Hofmann brought the document to New York for Schiller to examine; shortly thereafter, the two entered into a partnership wherein Hofmann gave Schiller part ownership in the document in exchange for Schiller’s representation to sell the Oath on his behalf. Schiller remembers that Hofmann did not want either himself or his source of the Oath identified. As part of their agreement, Schiller arranged for the Oath to be inspected by experts in multiple fields. Examinations by leading experts in the rare book and scientific communities were either inconclusive or concluded that the document was more likely authentic than it was forged. Examinations by the Library of Congress and the American Antiquarian Society, “both of which were conducted at the expense of the two libraries, did not definitively confirm or refute the authenticity of the printed document” (The Judgement of Experts, page 68). The examination by Walter McCrone of the McCrone Research Institute in 1987 concluded, “it may not be necessary with ‘The Oath of a Freeman‘ to do more than make qualitative observations since surely the question is 17th vs. 20th Century. On this basis I would have a high degree of confidence in accepting the 17th Century as correct in this case” (McCrone, The Judgement of Experts, page 99).

It is now known that on the evening of March 25, 1985 and into the following morning, Hofmann printed the “Oath” in his basement from a plate produced for him by the DeBouzek Engraving Company in Salt Lake City.

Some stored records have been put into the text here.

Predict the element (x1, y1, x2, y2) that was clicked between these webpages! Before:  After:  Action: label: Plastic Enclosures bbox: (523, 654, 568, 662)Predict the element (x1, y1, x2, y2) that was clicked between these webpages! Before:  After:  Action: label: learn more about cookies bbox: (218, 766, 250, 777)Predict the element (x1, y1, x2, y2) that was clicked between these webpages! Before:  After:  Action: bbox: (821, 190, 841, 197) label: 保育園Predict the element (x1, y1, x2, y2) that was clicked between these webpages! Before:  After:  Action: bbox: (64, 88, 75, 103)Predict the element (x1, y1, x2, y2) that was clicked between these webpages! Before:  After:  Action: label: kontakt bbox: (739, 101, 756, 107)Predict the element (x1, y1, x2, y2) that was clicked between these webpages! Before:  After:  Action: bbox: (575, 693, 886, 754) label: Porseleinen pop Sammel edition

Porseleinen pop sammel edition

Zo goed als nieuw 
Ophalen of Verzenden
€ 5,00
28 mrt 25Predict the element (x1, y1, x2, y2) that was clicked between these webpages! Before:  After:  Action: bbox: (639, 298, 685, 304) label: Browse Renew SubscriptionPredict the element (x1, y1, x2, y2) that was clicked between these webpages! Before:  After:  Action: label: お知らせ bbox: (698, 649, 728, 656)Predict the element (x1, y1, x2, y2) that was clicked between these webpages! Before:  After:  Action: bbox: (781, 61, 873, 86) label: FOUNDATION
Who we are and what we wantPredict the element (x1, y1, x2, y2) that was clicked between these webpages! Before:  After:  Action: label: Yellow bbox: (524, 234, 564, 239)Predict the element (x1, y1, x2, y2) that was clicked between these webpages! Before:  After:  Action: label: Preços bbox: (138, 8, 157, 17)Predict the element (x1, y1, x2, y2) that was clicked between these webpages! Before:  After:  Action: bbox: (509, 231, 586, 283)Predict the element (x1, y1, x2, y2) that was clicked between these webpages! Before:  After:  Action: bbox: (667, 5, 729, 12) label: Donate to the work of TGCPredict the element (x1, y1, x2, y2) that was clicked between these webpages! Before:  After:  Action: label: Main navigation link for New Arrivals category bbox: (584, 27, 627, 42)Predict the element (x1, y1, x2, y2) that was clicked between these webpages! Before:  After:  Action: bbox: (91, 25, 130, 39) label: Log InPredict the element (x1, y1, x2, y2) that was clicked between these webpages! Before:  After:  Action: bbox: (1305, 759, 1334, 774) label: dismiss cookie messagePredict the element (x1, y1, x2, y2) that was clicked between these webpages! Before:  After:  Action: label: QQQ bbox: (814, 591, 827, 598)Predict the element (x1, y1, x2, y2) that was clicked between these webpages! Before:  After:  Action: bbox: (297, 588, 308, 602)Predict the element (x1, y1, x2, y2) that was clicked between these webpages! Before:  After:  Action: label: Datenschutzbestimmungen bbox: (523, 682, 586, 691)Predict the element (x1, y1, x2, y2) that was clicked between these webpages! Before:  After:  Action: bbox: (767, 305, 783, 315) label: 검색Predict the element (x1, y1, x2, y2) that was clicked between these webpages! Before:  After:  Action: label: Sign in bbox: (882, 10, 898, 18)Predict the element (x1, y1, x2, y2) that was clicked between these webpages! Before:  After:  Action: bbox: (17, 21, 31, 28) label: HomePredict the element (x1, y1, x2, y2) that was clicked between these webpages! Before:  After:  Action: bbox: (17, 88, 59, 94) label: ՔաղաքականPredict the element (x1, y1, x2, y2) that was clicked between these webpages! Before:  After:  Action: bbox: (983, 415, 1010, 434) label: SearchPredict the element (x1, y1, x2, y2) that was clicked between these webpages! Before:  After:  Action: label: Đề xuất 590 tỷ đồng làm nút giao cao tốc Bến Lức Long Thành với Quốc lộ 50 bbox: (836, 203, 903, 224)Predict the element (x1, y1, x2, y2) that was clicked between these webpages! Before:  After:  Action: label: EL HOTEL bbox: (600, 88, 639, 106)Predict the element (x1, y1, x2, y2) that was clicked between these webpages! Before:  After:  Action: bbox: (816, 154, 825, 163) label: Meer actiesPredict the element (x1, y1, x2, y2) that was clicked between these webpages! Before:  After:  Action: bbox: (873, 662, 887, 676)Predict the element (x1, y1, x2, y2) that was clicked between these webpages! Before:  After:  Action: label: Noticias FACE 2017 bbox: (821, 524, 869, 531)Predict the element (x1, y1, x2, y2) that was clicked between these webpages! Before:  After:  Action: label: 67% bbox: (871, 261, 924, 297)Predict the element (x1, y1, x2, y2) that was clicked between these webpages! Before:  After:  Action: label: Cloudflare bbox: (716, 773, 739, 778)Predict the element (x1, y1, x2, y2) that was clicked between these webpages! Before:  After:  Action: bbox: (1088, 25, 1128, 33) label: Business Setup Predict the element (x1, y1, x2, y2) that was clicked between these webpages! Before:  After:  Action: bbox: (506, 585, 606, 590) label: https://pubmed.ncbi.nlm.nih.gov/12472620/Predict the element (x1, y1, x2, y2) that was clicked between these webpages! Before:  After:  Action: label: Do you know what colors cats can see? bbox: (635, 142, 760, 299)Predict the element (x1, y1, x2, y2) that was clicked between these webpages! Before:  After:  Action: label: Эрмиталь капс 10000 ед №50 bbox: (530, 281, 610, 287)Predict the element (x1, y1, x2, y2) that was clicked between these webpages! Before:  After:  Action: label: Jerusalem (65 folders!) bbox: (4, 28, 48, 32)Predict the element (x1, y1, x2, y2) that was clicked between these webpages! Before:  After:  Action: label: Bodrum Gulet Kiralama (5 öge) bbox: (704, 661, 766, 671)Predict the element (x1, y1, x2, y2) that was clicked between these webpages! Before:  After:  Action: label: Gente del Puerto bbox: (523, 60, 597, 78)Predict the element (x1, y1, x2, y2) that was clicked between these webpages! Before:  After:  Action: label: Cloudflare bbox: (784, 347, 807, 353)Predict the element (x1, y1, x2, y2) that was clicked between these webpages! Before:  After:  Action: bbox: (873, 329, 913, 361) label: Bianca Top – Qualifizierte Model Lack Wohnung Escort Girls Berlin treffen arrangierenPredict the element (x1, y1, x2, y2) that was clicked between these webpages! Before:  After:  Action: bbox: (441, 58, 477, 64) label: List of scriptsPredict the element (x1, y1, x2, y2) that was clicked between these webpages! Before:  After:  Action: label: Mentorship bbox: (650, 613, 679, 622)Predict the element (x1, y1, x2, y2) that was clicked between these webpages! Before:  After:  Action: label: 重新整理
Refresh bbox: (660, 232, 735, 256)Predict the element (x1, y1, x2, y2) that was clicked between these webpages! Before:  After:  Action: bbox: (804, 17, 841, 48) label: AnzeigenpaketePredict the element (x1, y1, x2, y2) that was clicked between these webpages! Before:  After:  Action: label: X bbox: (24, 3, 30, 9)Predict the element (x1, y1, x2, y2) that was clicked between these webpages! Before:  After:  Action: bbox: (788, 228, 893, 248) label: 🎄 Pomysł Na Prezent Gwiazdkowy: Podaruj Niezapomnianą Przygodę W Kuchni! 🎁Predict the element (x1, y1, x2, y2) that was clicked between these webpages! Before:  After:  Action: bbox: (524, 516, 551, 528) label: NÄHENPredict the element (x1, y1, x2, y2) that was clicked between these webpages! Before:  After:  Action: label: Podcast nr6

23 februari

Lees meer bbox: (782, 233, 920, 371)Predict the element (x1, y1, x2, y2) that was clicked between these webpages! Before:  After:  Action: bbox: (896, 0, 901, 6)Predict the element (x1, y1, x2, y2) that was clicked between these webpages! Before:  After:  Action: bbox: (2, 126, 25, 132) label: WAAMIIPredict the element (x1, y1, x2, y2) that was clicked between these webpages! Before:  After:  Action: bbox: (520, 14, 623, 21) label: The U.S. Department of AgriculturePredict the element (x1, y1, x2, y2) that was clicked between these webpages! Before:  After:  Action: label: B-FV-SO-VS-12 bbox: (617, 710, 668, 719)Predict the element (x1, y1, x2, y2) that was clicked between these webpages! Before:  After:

Mark Hofmann (born December 7th, 1954) was an accomplished forger of manuscripts and printed documents who operated during the late 1970s and early 1980s. Many of his forgeries relate to Mormon history and appear to have been intended to discredit The Church of Jesus Christ of Latter-Day Saints, the religion in which he was raised. His criminal career came to an end when he was charged with the murders of Steve Christensen and Kathleen Sheets on February 4, 1986. Almost one year later, on January 7, 1987, Hoffman pled guilty to two counts of murder and two counts of theft by deception. He is currently serving a life sentence in a Utah State Prison.

The exact nature and the total number of his forgeries are unknown.

Before Hofmann confessed to forging the present document, the “Oath” was carefully studied at both The Library of Congress and The American Antiquarian Society, with neither institution finding evidence which “would contravene a mid-seventeenth-century date.” As the only surviving copy of the first item printed in America, it had been offered for sale priced at $1,500,000.

The “Oath” is undoubtedly one of the most remarkable known forgeries ever perpetrated, and a compelling recreation of a significant document in American history. It also represents one of the most incredible and unsettling episodes in the history of the American rare book trade.